The centre of Wei Wai Kum territory today is Campbell River and Loughborough Inlet. Many generations ago our ancestors began to expand out from Tikya, the origin place of Laich-Kwil-Tach people, and took over the Loughborough Inlet area. We still see this as part of our homeland. Also, as part of the larger Laich-Kwil-Tach expansion, our ancestors moved southward, displacing the K’omok people, and living at Matlaten (Greene Point meaning “calm point”), Tatapowis (Whiterock Passage on Maurelle Island meaning “place becomes dry”) and Tłəmatək (Campbell River meaning “place where there are houses” or “spit at mouth of river”). Today we have only small reserves at Loughborough Inlet, Matlaten and Tłəmatək and, although a reserve was proposed in 1879 by G.M. Sproat at Tatapowis, none was ever created in our name. Based on this history and the expansion of our ancestors, Wei Wai Kum territory extends today from Topaze Harbour and the headwaters of Loughborough Inlet in the north to the Tsable River in the south. It goes westward to the chain of mountains on central Vancouver Island and our border with the Nuu-Chah-Nulth, and eastward midway through the Strait of George and then north to the Loughborough Inlet headwaters.


Kwiakah History
The centre of Kwiakah territory is Phillips Arm. Our former village at the head of Phillips Arm is Nəts’inuxw. The word Kwiakah translates as ‘murderers’. Not all written sources agree on the history of the Kwiakah. Galois (1994:250) suggests we originated among the Kwakiutl tribe, who later became well known at Fort Rupert. He says that for “unknown reasons part of the Kweeha tribe [of the Kwakiutl] split off, left their original territory, and moved eastwards to the Port Neville area” (1994:250). Mauze also argues the same point in her 1989 article. However, she cites Boas. As it turns out, Boas (2005 (1897):332) actually says that it was the Matilpi who “branched off from the Kwakiutl” while the Kwiakah and Tlaaluis amalgamated. He was looking for examples of the creation of new groups. Thus, Boas clearly recognized both the Kwiakah and Tlaaluis as Laich-Kwil-Tach, and not as Kwakiutl. Thus, as our oral history suggests, we are Laich-Kwil-Tach and not a group formerly of the Kwakiutl.

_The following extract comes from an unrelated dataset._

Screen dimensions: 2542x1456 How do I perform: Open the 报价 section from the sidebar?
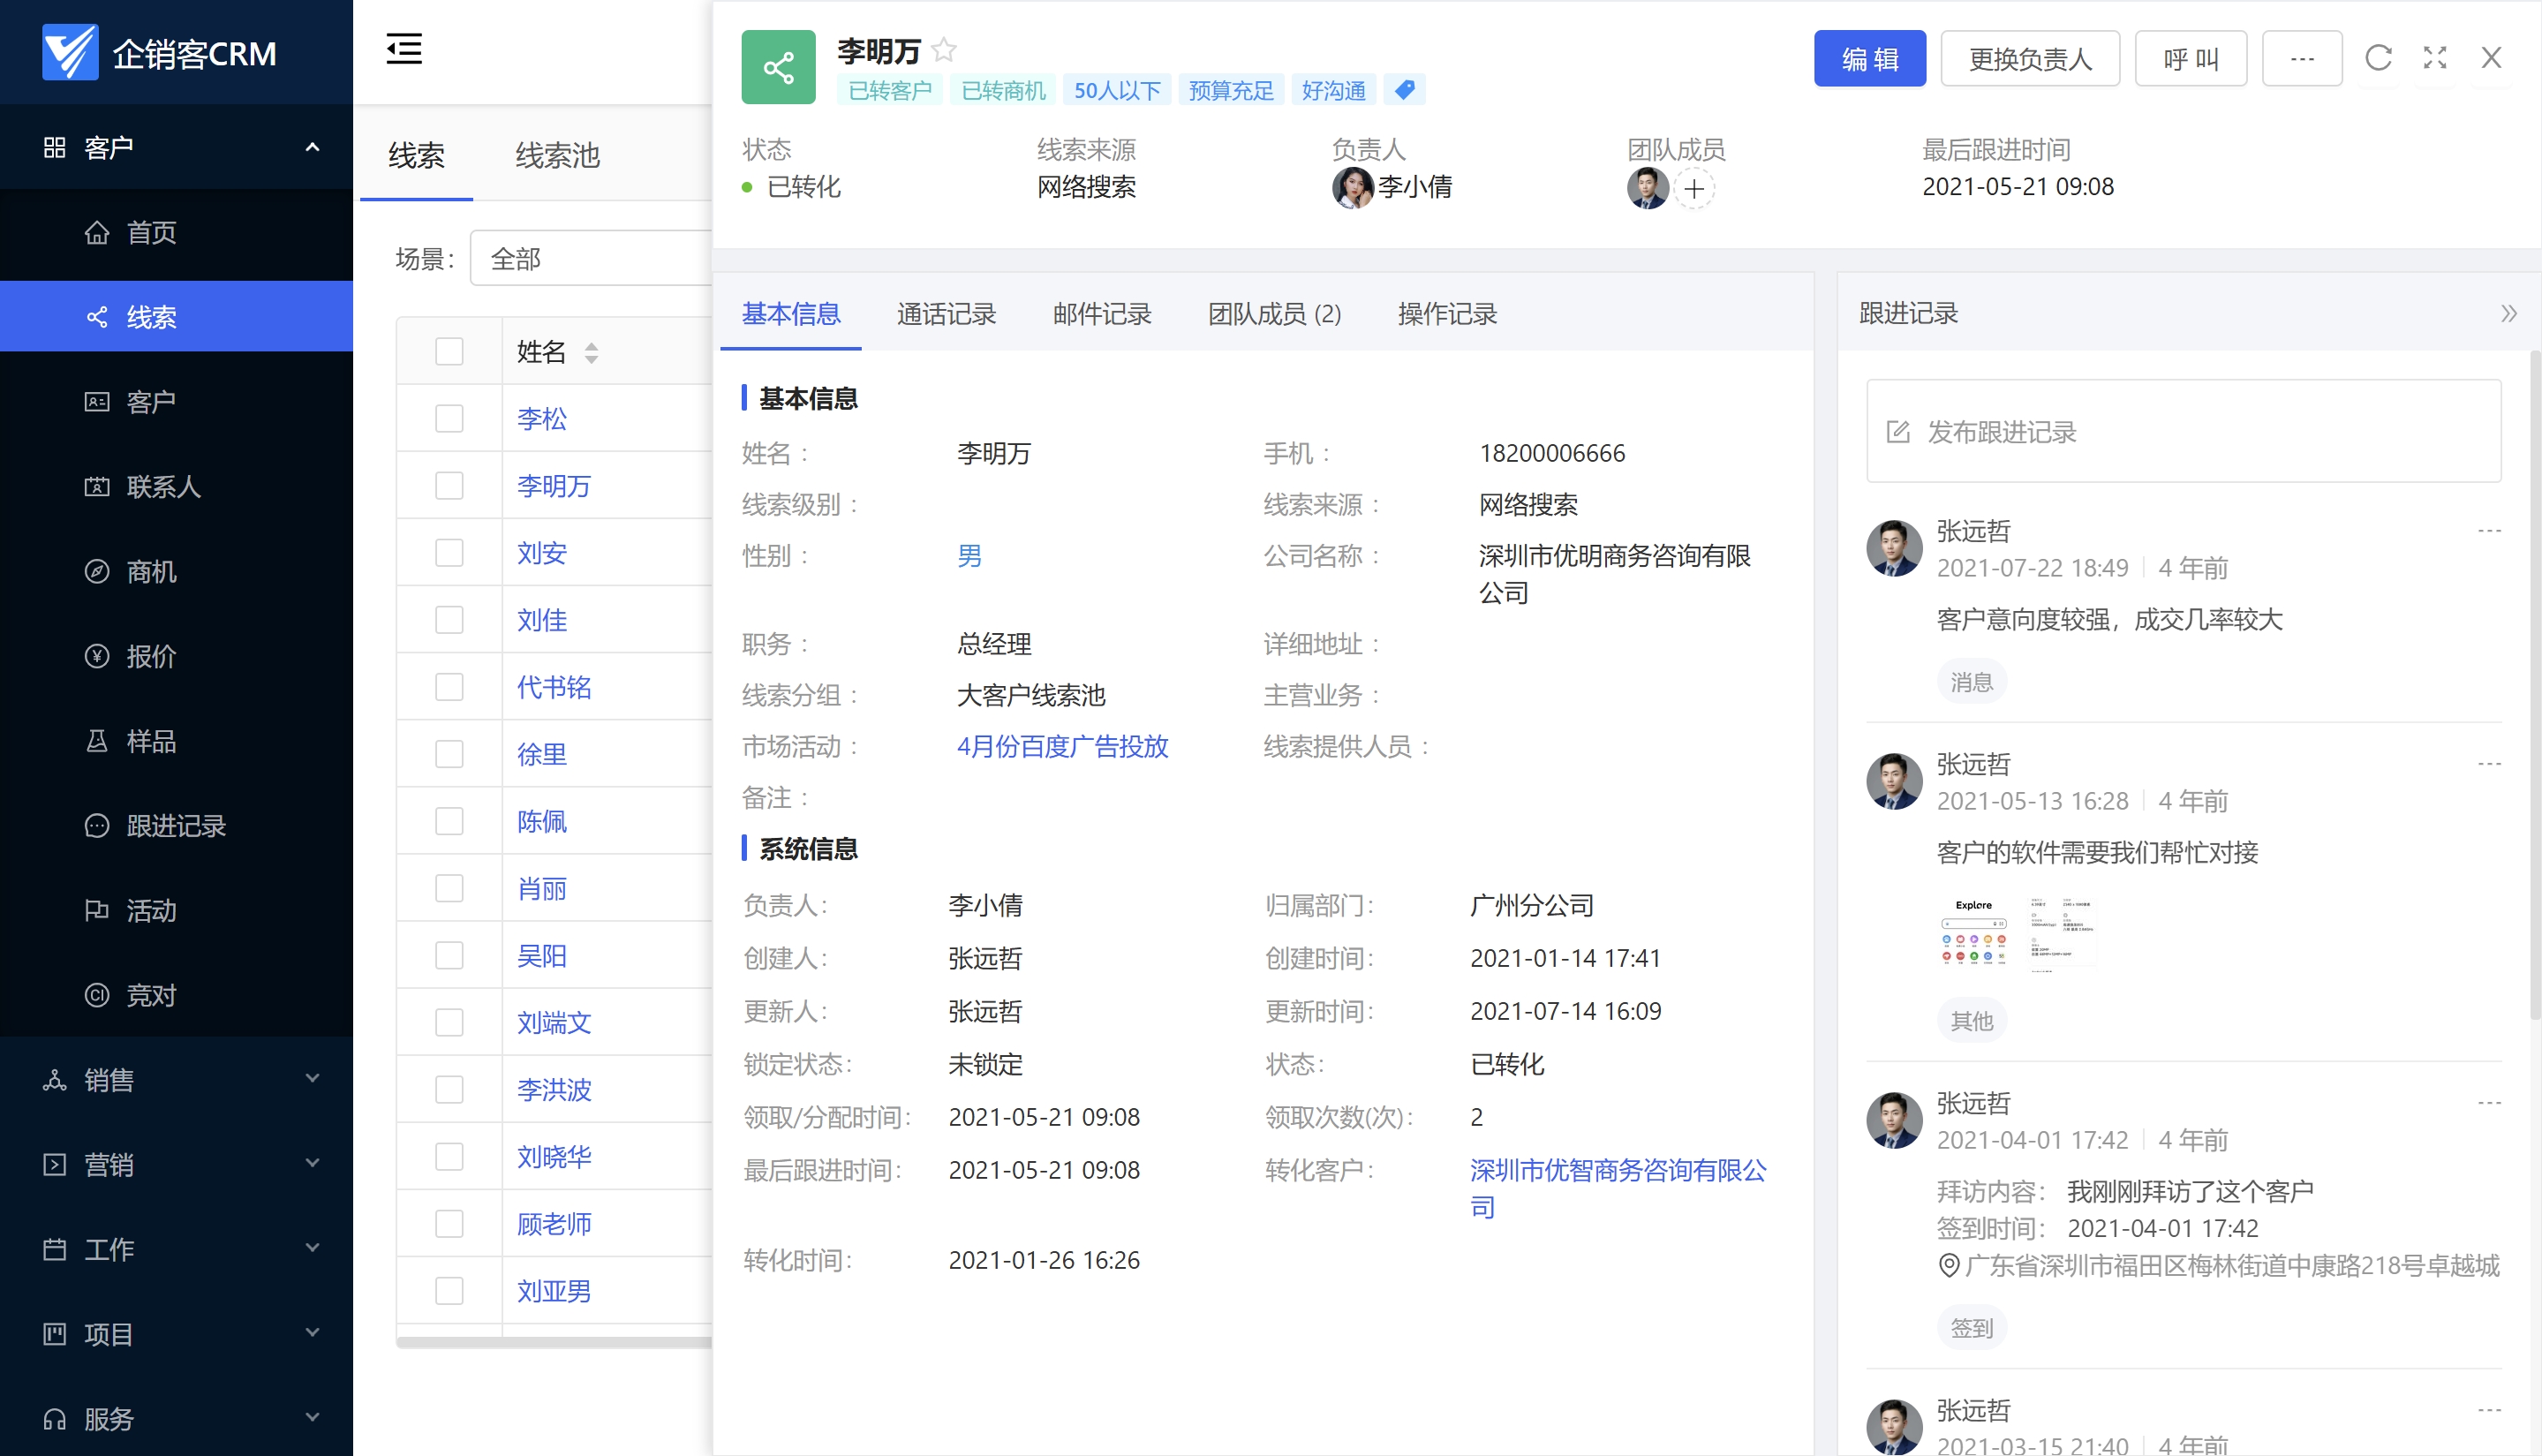coord(151,656)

According to Mungo Martin, three numayms lived together at Nəts’inuxw.
“Two young chiefs of the first and third clans were great friends. One morning, after gathering cockles together, they began to play, and by accident the young kwi’xa chief [Kwakyilanukwami] was hit in the face [by some cockle meat]. Angered, he threw his spear and killed the other [Ya’kyəGisagami]. The Kwixagiwa’i left the village and moved up the river to a small island at the foot of Phillips Lake. Later they invited the Kwi’xa chief and killed him. From that time on they were called Tlaaluis ‘angry ones’.” The island is named Hwihawi and this oral history is supported by archaeological evidence. On the small island in Phillips Lake a midden has been documented, along with a possible fortification. Fish trap remains have also been found here.

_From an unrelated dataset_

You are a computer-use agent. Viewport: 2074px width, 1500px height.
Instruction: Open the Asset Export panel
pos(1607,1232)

Eventually, likely in the early part of the 19th century, the Tlaaluis moved to Saaiyouck at Arran Rapids, opposite Stuart Island. This move effectively gave control of the passageway between Vancouver Island and the mainland to the Laich-Kwil-Tach, preventing all north to south movement without Laich-Kwil-Tach knowledge. In the mid-19th century the Tlaaluis were attacked while living at Saaiyouck, likely by people from the north. This attack decimated their numbers so greatly that they were forced to rejoin their Kwiakah relatives. The Kwiakah, once again including the Tlaaluis, returned to Saaiyouck, maintaining control of the passageways to the south and where, in 1885, George Dawson recorded three houses and 39 people (Dawson 1887:65). At the same time we had six houses at Nəts’inuxw. Between 1860 and 1914, Kwiakah people were recorded living at Tatapowis (White Rock Passage), Saaiyouck (Arran Rapids), Nəts’inuxw, Matłətən (Greene Point), Tłəmatək, (Campbell River), and Tsakwəlutən (Cape Mudge). By about 1930 those remaining at Nəts’inuxw moved to the Campbell River and Cape Mudge area to be closer to their Laich-Kwil-Tach relatives and the amenities the area offered.